3.      Where an act or omission affects the personal rights of a member – This is under section 300(c) of CAMA. The section is a restatement of the common law position whereby if the personal and individual rights of membership have been invaded, the rule has no application. Where the individual rights of members have been infringed by the company or the directors by an act or omission, of course, such a member(s) can bring an action seeking for redress – Pender v. Lushington (1877) 6 Ch. D 70, where an action was brought by a shareholder whose vote was rejected on behalf of himself and all others who had voted for him for an injunction to restrain the directors from acting on the footing of the votes being bad. The court held that the plaintiffs were entitled to an injunction to restrain the company from acting on the resolution.
It should, however, be noted that section 301 of CAMA provides that if the application is granted, such aggrieved member shall not be entitled to damages but to declaration or injunction restraining the company from doing a particular act.

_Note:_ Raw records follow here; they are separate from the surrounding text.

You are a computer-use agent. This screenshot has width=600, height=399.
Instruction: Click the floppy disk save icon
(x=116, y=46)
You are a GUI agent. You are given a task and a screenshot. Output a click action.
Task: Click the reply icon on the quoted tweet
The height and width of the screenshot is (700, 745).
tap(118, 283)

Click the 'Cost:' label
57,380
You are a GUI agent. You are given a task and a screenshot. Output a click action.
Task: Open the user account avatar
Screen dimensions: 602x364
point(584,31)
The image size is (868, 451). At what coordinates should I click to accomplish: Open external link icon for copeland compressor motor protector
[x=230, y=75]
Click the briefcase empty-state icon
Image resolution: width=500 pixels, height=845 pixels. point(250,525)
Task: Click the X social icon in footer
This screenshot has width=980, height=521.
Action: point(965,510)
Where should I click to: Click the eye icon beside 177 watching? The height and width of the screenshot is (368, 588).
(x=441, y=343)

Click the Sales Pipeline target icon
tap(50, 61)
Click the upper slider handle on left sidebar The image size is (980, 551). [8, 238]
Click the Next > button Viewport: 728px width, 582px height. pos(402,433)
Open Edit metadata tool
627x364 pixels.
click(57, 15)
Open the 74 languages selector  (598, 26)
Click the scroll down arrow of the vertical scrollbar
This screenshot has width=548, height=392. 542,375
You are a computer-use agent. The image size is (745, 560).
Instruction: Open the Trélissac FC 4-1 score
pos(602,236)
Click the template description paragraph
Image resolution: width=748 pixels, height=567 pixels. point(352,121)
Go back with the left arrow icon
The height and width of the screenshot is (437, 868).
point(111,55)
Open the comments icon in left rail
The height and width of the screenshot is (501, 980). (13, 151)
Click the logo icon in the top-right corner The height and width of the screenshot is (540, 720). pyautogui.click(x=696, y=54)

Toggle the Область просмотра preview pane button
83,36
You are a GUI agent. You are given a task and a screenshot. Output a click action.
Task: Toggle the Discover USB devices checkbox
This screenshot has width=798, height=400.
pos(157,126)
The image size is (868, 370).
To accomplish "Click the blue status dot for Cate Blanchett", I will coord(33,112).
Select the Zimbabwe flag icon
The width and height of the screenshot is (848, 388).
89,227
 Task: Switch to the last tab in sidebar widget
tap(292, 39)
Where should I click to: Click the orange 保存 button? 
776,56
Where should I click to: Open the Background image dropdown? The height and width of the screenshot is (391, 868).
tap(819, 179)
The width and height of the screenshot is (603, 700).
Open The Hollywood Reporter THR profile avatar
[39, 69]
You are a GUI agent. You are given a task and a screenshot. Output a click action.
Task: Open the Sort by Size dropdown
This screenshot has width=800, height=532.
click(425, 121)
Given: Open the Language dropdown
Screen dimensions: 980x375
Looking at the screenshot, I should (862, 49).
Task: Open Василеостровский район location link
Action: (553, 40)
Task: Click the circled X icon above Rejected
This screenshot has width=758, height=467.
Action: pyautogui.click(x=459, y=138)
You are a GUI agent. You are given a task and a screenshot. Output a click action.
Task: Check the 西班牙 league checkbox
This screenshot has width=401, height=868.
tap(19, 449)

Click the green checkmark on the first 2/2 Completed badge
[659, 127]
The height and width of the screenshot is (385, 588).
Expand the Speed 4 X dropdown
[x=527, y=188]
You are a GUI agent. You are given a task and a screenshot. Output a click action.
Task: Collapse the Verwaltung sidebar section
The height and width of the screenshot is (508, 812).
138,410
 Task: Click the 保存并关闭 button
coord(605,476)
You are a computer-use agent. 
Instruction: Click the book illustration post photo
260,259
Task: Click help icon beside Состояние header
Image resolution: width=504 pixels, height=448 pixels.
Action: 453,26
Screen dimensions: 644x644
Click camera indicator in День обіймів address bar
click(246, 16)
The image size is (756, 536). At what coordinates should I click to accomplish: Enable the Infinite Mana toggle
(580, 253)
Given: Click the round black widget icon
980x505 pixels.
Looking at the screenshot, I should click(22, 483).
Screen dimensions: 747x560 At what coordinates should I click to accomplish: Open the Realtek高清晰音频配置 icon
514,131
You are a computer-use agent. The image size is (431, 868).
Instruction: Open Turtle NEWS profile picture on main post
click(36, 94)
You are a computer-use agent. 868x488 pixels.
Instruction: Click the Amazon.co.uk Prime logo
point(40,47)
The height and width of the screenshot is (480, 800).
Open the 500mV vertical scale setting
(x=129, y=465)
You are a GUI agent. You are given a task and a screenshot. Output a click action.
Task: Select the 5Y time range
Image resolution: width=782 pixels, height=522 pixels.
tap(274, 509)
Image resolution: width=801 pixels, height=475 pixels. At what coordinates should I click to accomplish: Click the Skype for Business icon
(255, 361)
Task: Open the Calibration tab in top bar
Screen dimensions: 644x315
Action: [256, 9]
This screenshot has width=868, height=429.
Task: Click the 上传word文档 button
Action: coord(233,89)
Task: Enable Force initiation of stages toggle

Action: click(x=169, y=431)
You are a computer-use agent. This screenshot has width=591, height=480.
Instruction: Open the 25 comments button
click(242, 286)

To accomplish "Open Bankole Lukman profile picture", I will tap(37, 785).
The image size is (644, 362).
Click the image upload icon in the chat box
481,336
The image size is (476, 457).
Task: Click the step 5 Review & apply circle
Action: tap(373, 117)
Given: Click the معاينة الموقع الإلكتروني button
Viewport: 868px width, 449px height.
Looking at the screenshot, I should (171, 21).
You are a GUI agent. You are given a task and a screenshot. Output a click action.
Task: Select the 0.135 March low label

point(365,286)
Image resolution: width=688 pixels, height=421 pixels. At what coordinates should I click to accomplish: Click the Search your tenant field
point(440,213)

4.      Fraud on the Minority or the Company – If fraud is committed on the company or the minority shareholders and the directors fail to take an appropriate action to redress the wrong, the minority can maintain an action against the directors or the company. The act complained of need not involve actual commission of fraud – section 300(d) of CAMA. In Cook v. Deeks (1916) 1 A. C 554, a minority shareholders action was allowed to compel the directors to account to the company for the profits made out of a construction contract, which they took in their own names. Also, in Daniels v. Daniels (1978) 2 All ER 89, the minority shareholders of a company were allowed to bring an action against the company and the directors where the directors had authorized the sale of a company land to one of them at a price alleged to be below the market value. Lastly, in Prudential Assurance Co. Ltd. v. Newman Industries Ltd (No. 2) (1982) Ch. 204, a minority shareholder’s action was allowed against a fraudulent conspiracy of two directors of the company in inducing the company to buy shares of another company at an over valued price.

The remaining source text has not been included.